When it comes to Kidder, many Wall Street watchers insist that GE's 1987 purchase of that company was fated not to do well from the beginning. Acquired as a unit of GE Capital, a major provider of financial services, Kidder represented a plunge into brokerage and investment banking fields that GE knew little about. Scandal struck soon after the deal was completed when former Kidder merger whiz Martin Siegel pleaded guilty to illegal stock trading and tax evasion in a case that broke open Wall Street's most notorious insider- trading ring. This year Kidder has witnessed not only another huge scam but a swift run-up in interest rates that has battered the firm's portfolio of mortgage-backed securities; the drubbing could mean more than $500 million in losses for the ailing brokerage house, according to an outside estimate.
Welch, who tried to sell Kidder to financial conglomerate Primerica in 1992 only to have the deal fall through, must first nurse the firm back to health before he can have any hope of finding a buyer.
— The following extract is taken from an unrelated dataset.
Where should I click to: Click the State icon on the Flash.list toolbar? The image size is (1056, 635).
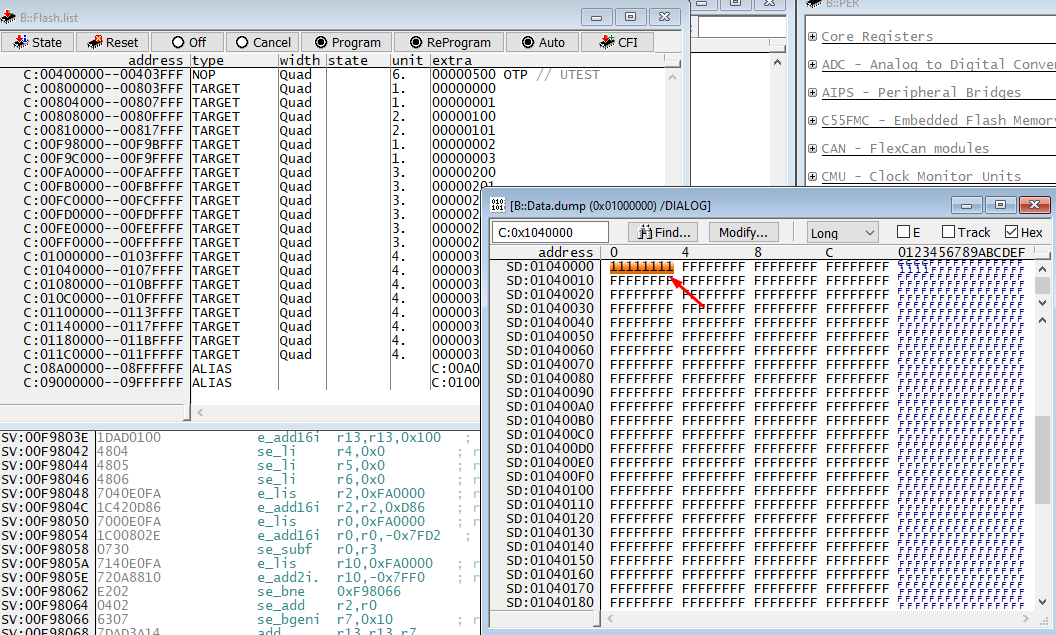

In the latest management shuffle at the brokerage, Welch brought in a new executive team headed by Dennis Dammerman, GE's chief financial officer, to restore Kidder's profits. "What I've got to do with Kidder is get it solidly grounded," Welch says. "Until Kidder gets stabilized, I don't have very many options to do anything."
Like Kidder, NBC has from the start been a bruising journey into uncharted territory for GE. Close observers trace the declines in ratings and morale at the network to Welch's decision to install Robert Wright, who had been president of GE Financial, to run NBC. Wright promptly slashed budgets, laid off workers and, critics say, treated the business of providing news and entertainment as if it were indistinguishable from making loans or refrigerators.
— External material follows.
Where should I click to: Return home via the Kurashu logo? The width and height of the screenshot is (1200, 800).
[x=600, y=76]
"If Welch has a weakness, it may be that he is not a good judge of people," says Warren Bennis, a management professor at the University of Southern California business school. "Robert Wright was the wrong guy to put in charge of NBC. He didn't know anything about television, or the creative side. NBC has suffered under GE's management.'
So much so that some NBC managers are rooting for GE to sell the network swiftly. "The record speaks for itself," a high-level insider says. "NBC may be well placed: it's profitable and having the second best year in its history. But its performance on the screen doesn't measure up. The problem is with the people Welch put in and left in place. It was Robert Wright who picked Leno over Letterman, and you see how that turned out. The loss of Letterman was the dumbest thing to happen in TV history."